Il samizdat è, per essenza, una comunità e una sfida, un luogo potenzialmente molto ampio di condivisione ideologica ed estetica dei propri testi e del rischio intrinseco alla violazione della norma e della convenzione sociale. Tra quanti non volevano o non potevano uniformarsi ai criteri della letteratura sovietica ufficiale non pochi erano indisponibili alla condivisione e, soprattutto, a mettersi in gioco in prima persona. Non meno underground, occulte, reiette, queste figure di creatori, spesso originalissimi, compiuto il passo, sempre cruciale, della rinuncia a vedersi ufficialmente pubblicati, accettano anche il destino lancinante di scrivere solo per sé stessi e riporre le opere nel cassetto, posponendone mentalmente la fruizione a un futuro indeterminato, che nella maggior parte dei casi è stato successivo alla loro morte.

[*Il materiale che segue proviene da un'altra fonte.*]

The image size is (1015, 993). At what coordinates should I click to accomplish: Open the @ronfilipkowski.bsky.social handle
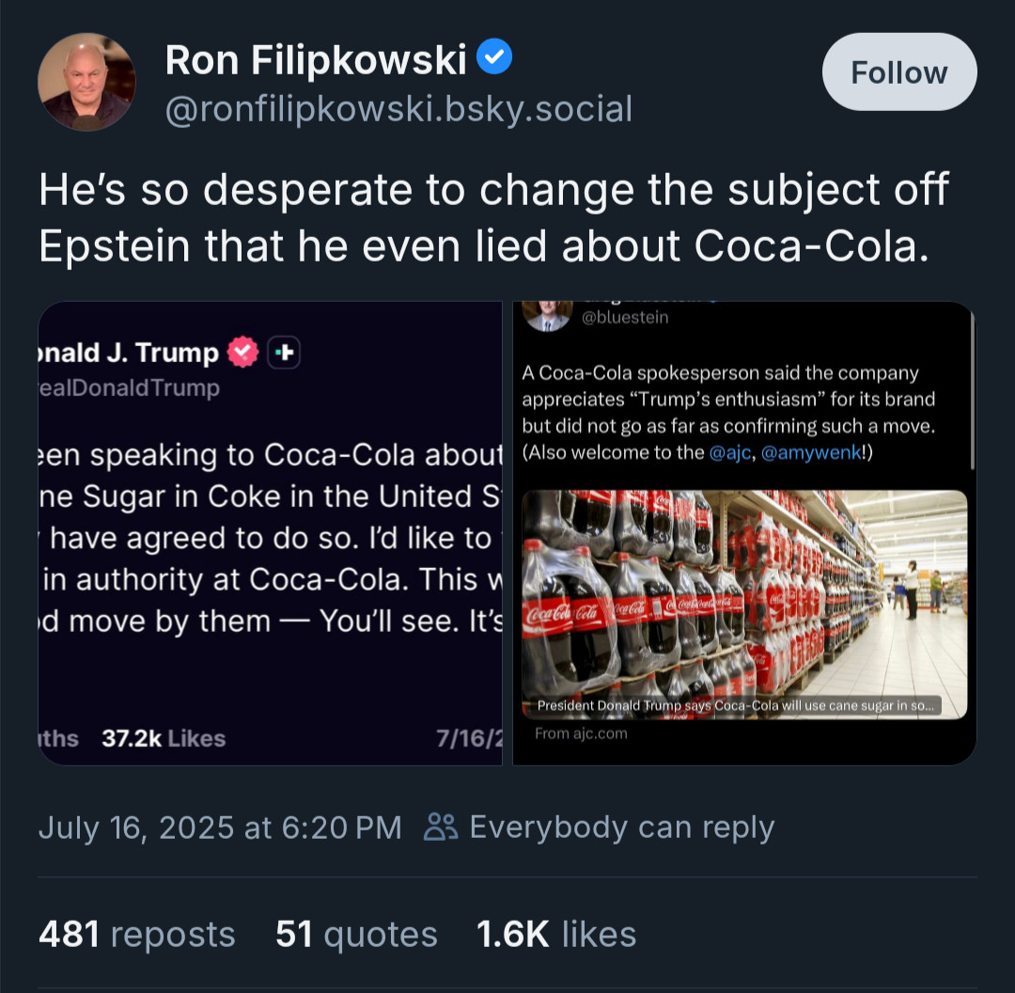tap(398, 109)
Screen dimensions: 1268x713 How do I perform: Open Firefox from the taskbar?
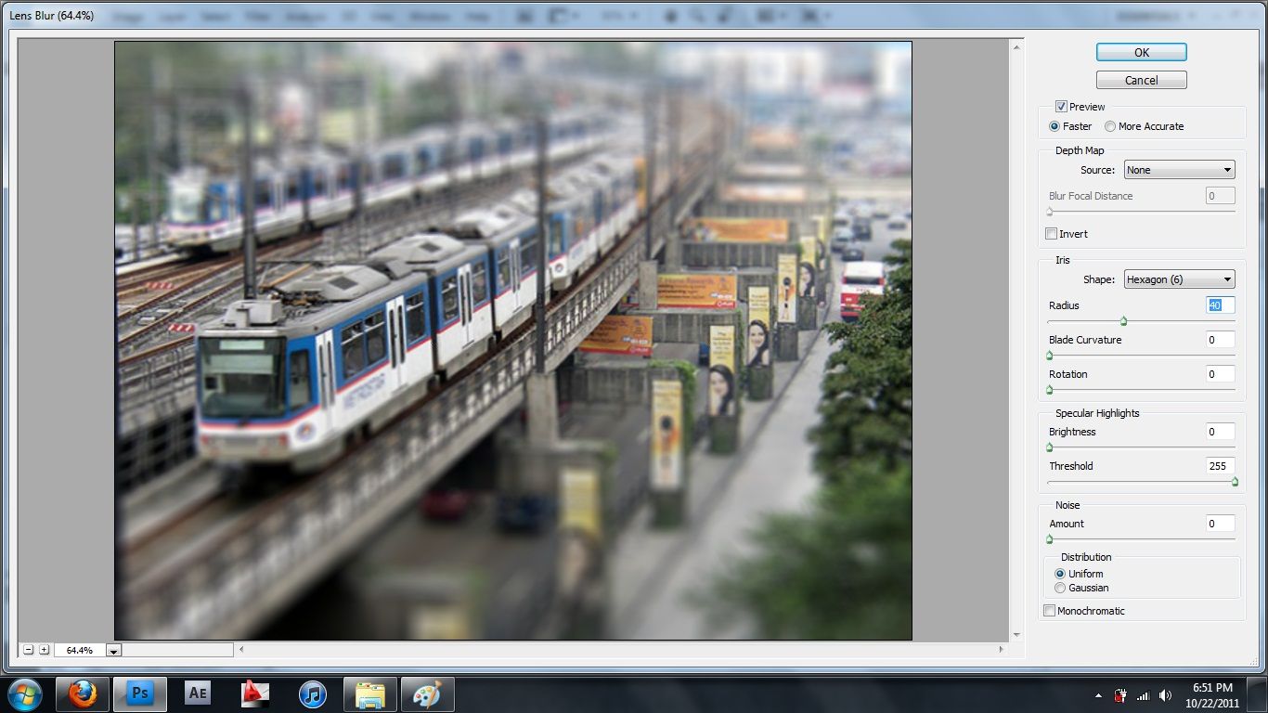pyautogui.click(x=82, y=692)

Le circostanze di vita e le motivazioni dell’isolamento sono estremamente varie. Si tratta soprattutto di artisti poliedrici, impegnati in campi creativi soggetti a minor censura, come il teatro (Evgenij Šiffers, Evgenij Charitonov), la traduzione poetica (Asar Ėppel’), le sceneggiature di cartoni animati (Gennadij Cyferov), e per questo restii a sacrificare una facies ufficiale almeno in parte gratificante. Oppure l’isolamento è scelto per delusione nei confronti dei canali letterari ufficiali e non ufficiali (Vladimir Gubin) o per un insormontabile timore delle persecuzioni (Valerij Cholodenko). In tutto assimilabile è la microcircolazione di testi estremamente complessi o sperimentali in un ambito molto ristretto di conoscenti (Pavel Ulitin).
Il testo riposto nel cassetto è soggetto in maniera ancor più drastica ai paradigmi connotativi della letteratura clandestina: un’insanabile incompiutezza ontologica e la coazione a modificare, rielaborare ad libitum (che in Gubin arriva alla declinazione in un unico testo-vita). Si tratta per lo più di testi in prosa, che meglio costituivano un appiglio, un’ancora di riferimento interno, o meglio davano l’illusione corporea del libro.
La mancata circolazione accentua naturalmente il rischio di dissipazione del testo, tanto in vita (il sequestro dei manoscritti di Ulitin) che post mortem. L’uscita dal cassetto è stata possibile per la maggior parte degli scrittori di questa sezione soprattutto negli anni Novanta, in virtù di iniziative editoriali di nicchia, spesso sostenute da amici intimi, la cui fruibilità è oggi comunque problematica. In non pochi casi, però, un numero consistente di manoscritti resta tuttora inedito, e l’eventualità di smarrimento irreparabile si fa esponenziale.
Mario Caramitti
[31 dicembre 2022]
Cita come:
Mario Caramitti, Samizdat v stol: una introduzione, in Voci libere in URSS. Letteratura, pensiero, arti indipendenti in Unione Sovietica e gli echi in Occidente (1953-1991), a cura di C. Pieralli, M. Sabbatini, Firenze University Press, Firenze 2021-, <vocilibereurss.fupress.net>.